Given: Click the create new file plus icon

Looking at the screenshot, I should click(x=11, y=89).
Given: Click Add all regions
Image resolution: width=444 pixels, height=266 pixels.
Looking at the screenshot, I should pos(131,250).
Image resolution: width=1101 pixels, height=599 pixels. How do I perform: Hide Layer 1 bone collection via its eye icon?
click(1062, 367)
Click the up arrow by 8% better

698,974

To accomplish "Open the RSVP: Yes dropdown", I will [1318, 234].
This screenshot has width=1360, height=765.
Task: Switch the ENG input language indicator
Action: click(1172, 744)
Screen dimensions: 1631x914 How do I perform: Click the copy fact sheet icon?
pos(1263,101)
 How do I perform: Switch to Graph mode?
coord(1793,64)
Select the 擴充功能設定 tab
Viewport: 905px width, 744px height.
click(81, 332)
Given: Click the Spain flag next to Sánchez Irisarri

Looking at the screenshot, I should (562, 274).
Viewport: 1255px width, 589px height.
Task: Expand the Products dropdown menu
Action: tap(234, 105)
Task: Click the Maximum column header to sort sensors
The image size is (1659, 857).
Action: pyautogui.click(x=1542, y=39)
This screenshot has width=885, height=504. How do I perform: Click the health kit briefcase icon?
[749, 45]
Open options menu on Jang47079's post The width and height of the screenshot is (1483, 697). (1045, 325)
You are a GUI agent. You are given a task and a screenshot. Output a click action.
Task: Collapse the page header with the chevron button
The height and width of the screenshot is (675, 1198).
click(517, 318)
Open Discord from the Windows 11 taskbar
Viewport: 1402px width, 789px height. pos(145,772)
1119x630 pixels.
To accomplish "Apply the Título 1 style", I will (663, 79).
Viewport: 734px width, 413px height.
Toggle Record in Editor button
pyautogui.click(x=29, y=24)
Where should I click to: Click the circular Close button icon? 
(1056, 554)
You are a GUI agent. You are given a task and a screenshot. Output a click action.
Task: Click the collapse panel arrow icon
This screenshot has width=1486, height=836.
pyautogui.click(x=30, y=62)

Prompt:
With every word kept as it is, set down the entries again.

Exercise response:
Given: Click the create new file plus icon

Looking at the screenshot, I should click(x=11, y=89).
Given: Click Add all regions
Image resolution: width=444 pixels, height=266 pixels.
Looking at the screenshot, I should pos(131,250).
Image resolution: width=1101 pixels, height=599 pixels. How do I perform: Hide Layer 1 bone collection via its eye icon?
click(1062, 367)
Click the up arrow by 8% better

698,974

To accomplish "Open the RSVP: Yes dropdown", I will [1318, 234].
This screenshot has width=1360, height=765.
Task: Switch the ENG input language indicator
Action: click(1172, 744)
Screen dimensions: 1631x914 How do I perform: Click the copy fact sheet icon?
pos(1263,101)
 How do I perform: Switch to Graph mode?
coord(1793,64)
Select the 擴充功能設定 tab
Viewport: 905px width, 744px height.
click(81, 332)
Given: Click the Spain flag next to Sánchez Irisarri

Looking at the screenshot, I should (562, 274).
Viewport: 1255px width, 589px height.
Task: Expand the Products dropdown menu
Action: tap(234, 105)
Task: Click the Maximum column header to sort sensors
The image size is (1659, 857).
Action: pyautogui.click(x=1542, y=39)
This screenshot has width=885, height=504. How do I perform: Click the health kit briefcase icon?
[749, 45]
Open options menu on Jang47079's post The width and height of the screenshot is (1483, 697). (1045, 325)
You are a GUI agent. You are given a task and a screenshot. Output a click action.
Task: Collapse the page header with the chevron button
The height and width of the screenshot is (675, 1198).
click(517, 318)
Open Discord from the Windows 11 taskbar
Viewport: 1402px width, 789px height. pos(145,772)
1119x630 pixels.
To accomplish "Apply the Título 1 style", I will (663, 79).
Viewport: 734px width, 413px height.
Toggle Record in Editor button
pyautogui.click(x=29, y=24)
Where should I click to: Click the circular Close button icon? 
(1056, 554)
You are a GUI agent. You are given a task and a screenshot. Output a click action.
Task: Click the collapse panel arrow icon
This screenshot has width=1486, height=836.
pyautogui.click(x=30, y=62)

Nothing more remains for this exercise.